Gérard Lopez : Boavista, l’autre club du propriétaire des Girondins, va disparaître
Alors que les Girondins de Bordeaux viennent d'être exclus des championnats nationaux, un autre club détenu par Gérard Lopez, le club portugais de Boavista, doit lui aussi cesser toute activité faute d'avoir réglé ses dettes.
Décidément, les mauvaises nouvelles s’enchaînent pour Gérard Lopez. Moins de 24 heures après la confirmation de l’exclusion des Girondins de Bordeaux des championnats nationaux français, c’est un autre club appartenant à l’homme d’affaires qui se retrouve au bord du gouffre. Boavista, formation historique du football portugais qu’il détient depuis 2020, va devoir mettre la clé sous la porte.
Selon le média portugais O Jogo, le club ne serait pas parvenu à régler sa cotisation mensuelle, fixée à 55.000 euros. Conséquence directe : Boavista a reçu l’ordre de remettre les clés de ses installations, vidées de tout personnel et de tout bien, avant le 31 juillet. Il ne reste désormais qu’à formaliser administrativement la dissolution et la liquidation du club.
Cette annonce n’est pas totalement une surprise. Le club, âgé de 123 ans, avait déjà connu une relégation au plus bas niveau du football portugais en 2025. Fragilisé financièrement, Boavista avait ensuite déclaré forfait pour disputer sa saison 2025-2026 en championnat de district dès le mois de novembre dernier, un signal fort des difficultés structurelles rencontrées par le club.

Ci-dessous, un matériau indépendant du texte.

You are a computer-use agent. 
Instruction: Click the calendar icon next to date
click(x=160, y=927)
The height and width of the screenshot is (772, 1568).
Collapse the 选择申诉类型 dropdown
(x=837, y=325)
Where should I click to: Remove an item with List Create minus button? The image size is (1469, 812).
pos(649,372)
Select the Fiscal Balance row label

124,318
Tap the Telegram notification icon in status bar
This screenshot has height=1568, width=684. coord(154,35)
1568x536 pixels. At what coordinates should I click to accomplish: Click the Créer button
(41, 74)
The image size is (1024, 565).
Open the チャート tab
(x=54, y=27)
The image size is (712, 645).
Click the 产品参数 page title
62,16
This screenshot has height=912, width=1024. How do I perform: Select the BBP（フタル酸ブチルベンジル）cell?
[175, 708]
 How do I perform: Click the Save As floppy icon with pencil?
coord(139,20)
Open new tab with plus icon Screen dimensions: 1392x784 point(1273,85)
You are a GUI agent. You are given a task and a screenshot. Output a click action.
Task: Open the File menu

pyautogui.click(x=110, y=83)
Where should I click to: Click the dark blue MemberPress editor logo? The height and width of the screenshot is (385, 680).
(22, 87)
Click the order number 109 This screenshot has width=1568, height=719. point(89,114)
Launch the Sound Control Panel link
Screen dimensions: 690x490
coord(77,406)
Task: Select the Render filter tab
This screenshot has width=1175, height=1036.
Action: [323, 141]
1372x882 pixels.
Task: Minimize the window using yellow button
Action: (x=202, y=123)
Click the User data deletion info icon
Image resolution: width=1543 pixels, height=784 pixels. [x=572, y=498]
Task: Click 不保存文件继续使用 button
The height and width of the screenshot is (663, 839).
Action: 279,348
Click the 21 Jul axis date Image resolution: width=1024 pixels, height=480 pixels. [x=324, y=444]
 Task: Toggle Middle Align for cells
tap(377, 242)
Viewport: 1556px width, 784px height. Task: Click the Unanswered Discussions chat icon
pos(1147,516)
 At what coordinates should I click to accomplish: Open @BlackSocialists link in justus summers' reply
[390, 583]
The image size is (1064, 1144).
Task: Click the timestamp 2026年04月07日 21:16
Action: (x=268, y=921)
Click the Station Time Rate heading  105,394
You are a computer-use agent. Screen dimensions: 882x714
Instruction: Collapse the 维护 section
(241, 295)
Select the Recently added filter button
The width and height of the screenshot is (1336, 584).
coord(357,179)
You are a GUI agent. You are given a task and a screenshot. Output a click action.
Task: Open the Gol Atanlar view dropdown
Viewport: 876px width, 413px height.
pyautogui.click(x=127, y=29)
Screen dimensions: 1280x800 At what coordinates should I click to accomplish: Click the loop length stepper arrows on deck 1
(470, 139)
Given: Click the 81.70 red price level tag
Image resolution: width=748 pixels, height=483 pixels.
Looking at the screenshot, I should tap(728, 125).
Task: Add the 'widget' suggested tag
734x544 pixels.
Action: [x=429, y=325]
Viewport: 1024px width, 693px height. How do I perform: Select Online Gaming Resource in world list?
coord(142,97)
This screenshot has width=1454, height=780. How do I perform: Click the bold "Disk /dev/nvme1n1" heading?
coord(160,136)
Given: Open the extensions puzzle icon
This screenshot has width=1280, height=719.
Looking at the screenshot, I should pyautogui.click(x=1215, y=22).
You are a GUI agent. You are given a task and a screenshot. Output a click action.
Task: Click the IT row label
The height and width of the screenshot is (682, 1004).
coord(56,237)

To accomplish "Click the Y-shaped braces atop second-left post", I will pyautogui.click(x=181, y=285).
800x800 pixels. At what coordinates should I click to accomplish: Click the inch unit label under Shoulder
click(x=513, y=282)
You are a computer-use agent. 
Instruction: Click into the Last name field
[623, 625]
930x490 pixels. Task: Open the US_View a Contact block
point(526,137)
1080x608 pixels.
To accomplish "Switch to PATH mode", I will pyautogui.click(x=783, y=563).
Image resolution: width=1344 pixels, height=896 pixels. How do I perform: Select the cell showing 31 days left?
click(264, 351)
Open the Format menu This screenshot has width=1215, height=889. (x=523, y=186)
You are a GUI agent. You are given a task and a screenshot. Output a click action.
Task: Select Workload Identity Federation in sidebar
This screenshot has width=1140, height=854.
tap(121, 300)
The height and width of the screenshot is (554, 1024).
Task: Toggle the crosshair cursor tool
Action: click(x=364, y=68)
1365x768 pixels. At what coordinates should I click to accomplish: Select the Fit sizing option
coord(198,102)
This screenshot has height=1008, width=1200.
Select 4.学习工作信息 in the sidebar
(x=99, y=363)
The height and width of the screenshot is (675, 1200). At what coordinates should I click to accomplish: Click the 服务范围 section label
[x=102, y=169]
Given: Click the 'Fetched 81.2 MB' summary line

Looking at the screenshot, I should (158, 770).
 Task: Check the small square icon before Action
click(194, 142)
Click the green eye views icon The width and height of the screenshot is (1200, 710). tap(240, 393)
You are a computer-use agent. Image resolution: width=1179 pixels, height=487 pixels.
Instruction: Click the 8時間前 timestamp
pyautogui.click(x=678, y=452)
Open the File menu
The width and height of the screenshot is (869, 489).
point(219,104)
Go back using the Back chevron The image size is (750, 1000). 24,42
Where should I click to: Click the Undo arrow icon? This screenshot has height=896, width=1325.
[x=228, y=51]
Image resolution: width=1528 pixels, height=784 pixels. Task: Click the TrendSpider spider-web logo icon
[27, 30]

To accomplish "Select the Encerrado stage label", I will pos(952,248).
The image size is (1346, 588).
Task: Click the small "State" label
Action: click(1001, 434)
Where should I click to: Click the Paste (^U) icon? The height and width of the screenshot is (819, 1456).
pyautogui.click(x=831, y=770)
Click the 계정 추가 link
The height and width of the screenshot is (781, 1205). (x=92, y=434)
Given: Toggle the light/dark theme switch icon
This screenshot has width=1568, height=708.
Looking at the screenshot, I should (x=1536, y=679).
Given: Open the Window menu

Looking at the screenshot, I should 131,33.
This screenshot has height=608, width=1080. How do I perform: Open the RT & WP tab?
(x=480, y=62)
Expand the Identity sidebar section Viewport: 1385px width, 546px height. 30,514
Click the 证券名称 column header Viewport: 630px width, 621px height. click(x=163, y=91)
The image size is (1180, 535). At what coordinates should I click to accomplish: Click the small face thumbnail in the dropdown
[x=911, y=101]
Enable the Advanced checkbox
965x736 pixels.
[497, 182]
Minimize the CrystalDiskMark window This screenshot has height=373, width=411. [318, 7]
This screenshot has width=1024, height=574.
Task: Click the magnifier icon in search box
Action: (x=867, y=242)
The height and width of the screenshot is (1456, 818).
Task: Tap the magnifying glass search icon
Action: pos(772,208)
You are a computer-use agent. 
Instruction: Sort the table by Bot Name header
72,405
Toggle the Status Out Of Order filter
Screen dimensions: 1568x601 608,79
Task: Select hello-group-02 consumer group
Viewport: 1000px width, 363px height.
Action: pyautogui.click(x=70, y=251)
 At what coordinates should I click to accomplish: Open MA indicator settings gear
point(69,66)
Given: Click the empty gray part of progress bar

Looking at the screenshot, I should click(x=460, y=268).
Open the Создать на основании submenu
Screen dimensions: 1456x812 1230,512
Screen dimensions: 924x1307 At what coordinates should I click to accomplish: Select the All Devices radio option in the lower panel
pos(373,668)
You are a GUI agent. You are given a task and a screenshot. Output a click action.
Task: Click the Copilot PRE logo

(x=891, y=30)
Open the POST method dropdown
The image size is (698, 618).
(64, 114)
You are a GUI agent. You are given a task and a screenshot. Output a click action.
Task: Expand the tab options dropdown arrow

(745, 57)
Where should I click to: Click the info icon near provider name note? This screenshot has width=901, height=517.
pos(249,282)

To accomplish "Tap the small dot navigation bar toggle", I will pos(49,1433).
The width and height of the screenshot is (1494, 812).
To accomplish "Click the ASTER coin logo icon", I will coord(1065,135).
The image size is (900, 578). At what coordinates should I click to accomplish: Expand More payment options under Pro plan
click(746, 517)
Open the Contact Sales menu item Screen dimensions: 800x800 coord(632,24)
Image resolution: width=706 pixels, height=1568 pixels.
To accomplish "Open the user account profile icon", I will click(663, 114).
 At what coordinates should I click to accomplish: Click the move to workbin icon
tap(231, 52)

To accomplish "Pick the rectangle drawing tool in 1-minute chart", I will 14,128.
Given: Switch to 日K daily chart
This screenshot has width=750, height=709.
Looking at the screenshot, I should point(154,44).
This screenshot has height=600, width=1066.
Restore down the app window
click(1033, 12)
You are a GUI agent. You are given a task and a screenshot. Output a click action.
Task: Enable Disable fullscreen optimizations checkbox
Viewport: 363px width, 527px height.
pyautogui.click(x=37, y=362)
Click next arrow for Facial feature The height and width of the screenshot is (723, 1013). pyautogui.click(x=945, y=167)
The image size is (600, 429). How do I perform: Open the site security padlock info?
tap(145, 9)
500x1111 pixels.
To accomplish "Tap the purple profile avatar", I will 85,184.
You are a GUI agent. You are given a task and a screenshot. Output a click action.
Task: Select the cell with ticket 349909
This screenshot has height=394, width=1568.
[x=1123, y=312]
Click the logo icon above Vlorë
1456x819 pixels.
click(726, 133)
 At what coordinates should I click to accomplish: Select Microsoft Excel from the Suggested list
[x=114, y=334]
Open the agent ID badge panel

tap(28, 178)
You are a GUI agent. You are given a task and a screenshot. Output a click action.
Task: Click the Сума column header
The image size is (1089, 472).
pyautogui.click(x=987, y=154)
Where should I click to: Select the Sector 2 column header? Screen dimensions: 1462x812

La situation interroge forcément sur l’avenir des Girondins de Bordeaux, également propriété de Gérard Lopez. Depuis la relégation sportive du club au scapulaire en Ligue 2 en 2022, Bordeaux enchaîne les descentes : National 2 en 2024 sur décision administrative, puis très probablement Régional 1 dans la foulée de la récente exclusion des championnats nationaux. Deux clubs, deux trajectoires similaires, sous la même bannière.